# Cocoaers:  Do any of you actually use MVC?



## whitesaint (Mar 22, 2002)

Well I've heard about the Model-View-Controller Paradigm for a while now, and I've never quite frankly used it.  TextEdit didnt either.  I dont think its a good idea for MVC, especially if you want a dynamic Application.  If you have a program based on MVC, the program will keep the data and the view and the controller objects seperate.  Thus making it harder to manipulate the data (I know I'm not the only one who has troubles accessing and changing objects within different files.)

Well thats about it for my ranting.  Anybody else feel the same way?


----------



## smeger (Mar 23, 2002)

I guess I'm sort of on the fence.  I notice that as my code evolves, I tend to move towards a MVC paradigm.  This happens because I write something that's monolithic and then later discover, "Oh, I need this view for some other data type."  So, I separate the view.  Then, I discover that I can control some other view with the same controller and I've got MVC.

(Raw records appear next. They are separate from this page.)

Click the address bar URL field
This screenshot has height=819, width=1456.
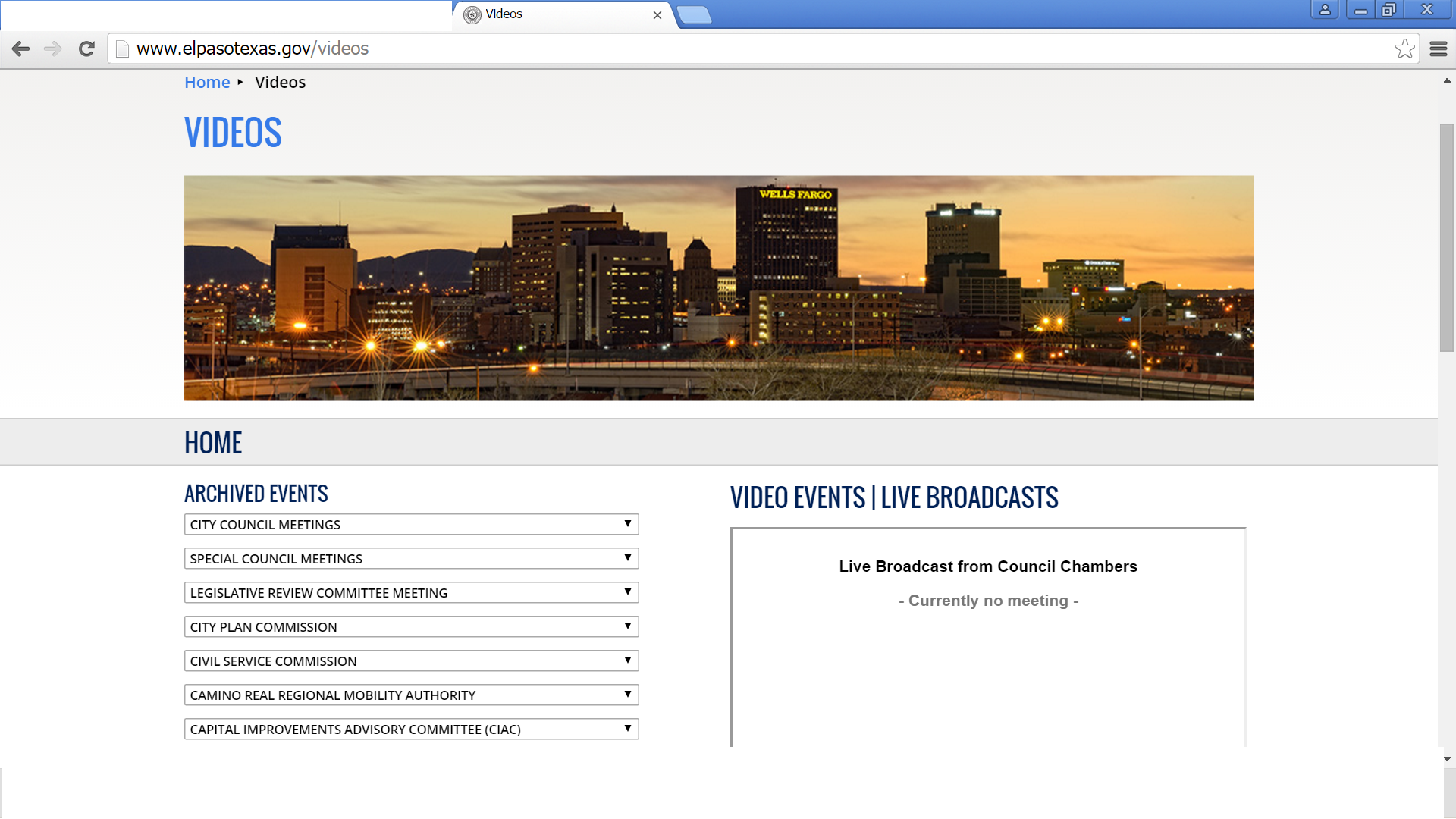pos(682,49)
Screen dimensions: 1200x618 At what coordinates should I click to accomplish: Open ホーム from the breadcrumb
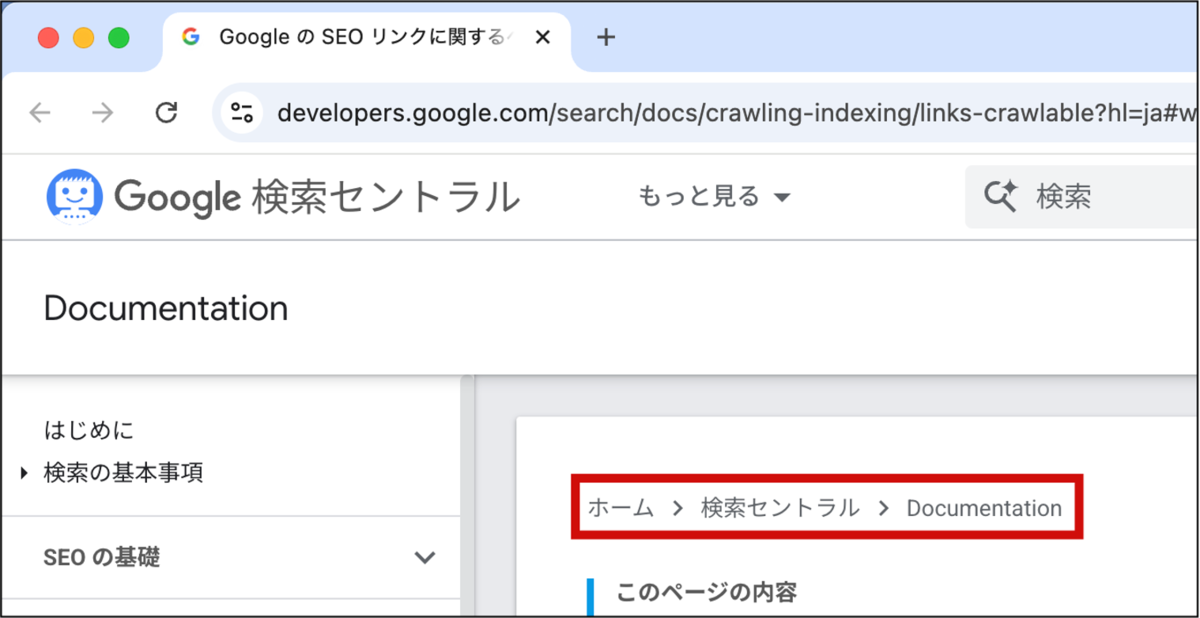tap(620, 508)
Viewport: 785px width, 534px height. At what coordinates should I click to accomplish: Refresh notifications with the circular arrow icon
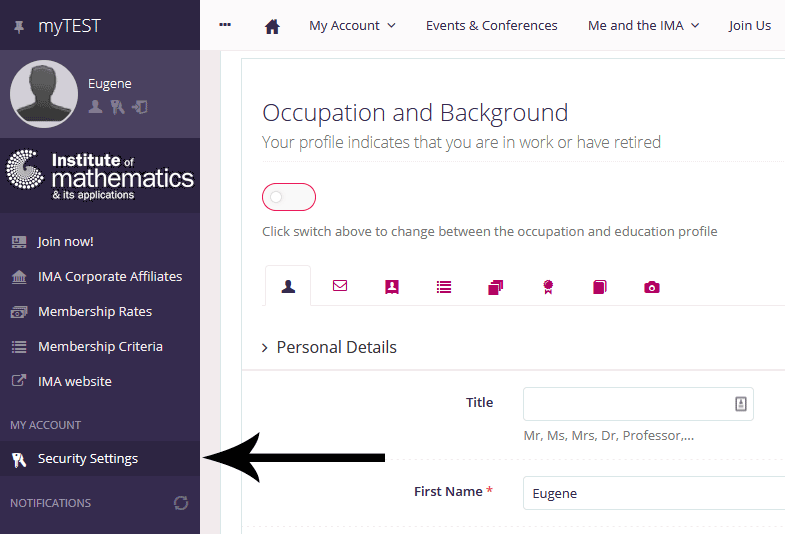[181, 503]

But I also think that sticking to any sort of coding practice too rigidly results in nasty-ass code.


----------



## rharder (Mar 25, 2002)

Uhh, yeah. The MVC exists for a good reason. Tying your data to the control that happens to be displaying it is bad form--not that it doesn't work. You're just likely to regret it later.

-Rob


----------



## davidbrit2 (Mar 28, 2002)

In my CS classes, they insist we use this model. To make it worse, we're doing it with Java, and using a hideous GUI simplification toolkit that does a pathetic job of layout. It's very annoying to try and use MVC in situations where it's 100% superfluous. Most of the time, I just write a program how ever the heck I want, and if it turns out that I can generalize some portion for use elsewhere, then I do it. It rarely requires much more work than cut-and-paste and a few parameter changes (at least the way I do things.)


----------



## strikeman (Mar 28, 2002)

Well "quick and dirty" is a great approach if you're doing one off small projects.

If you want your project to be maintainable, your code to be reusable, your life to be bearable, you'll find that discipline and methodologies like MVC are indispensable.


----------



## stereoboy20 (Apr 9, 2002)

Actually, if the world was a perfect place and you could have nearly-perfect frameworks in every OS, MVC shall make porting tremendously easy. The absolutely specific part of an app is the View. That you can almost never port, or, when you do, it is a big hassle for the user (GTK+ on Windows is nasty! and so are XWin apps on MacOSX). I guess that porting from Cocoa to GNUStep should be tremendously easy, but installing GNUStep on Linux or Darwin is not easy, so I haven't had the chance to try...


----------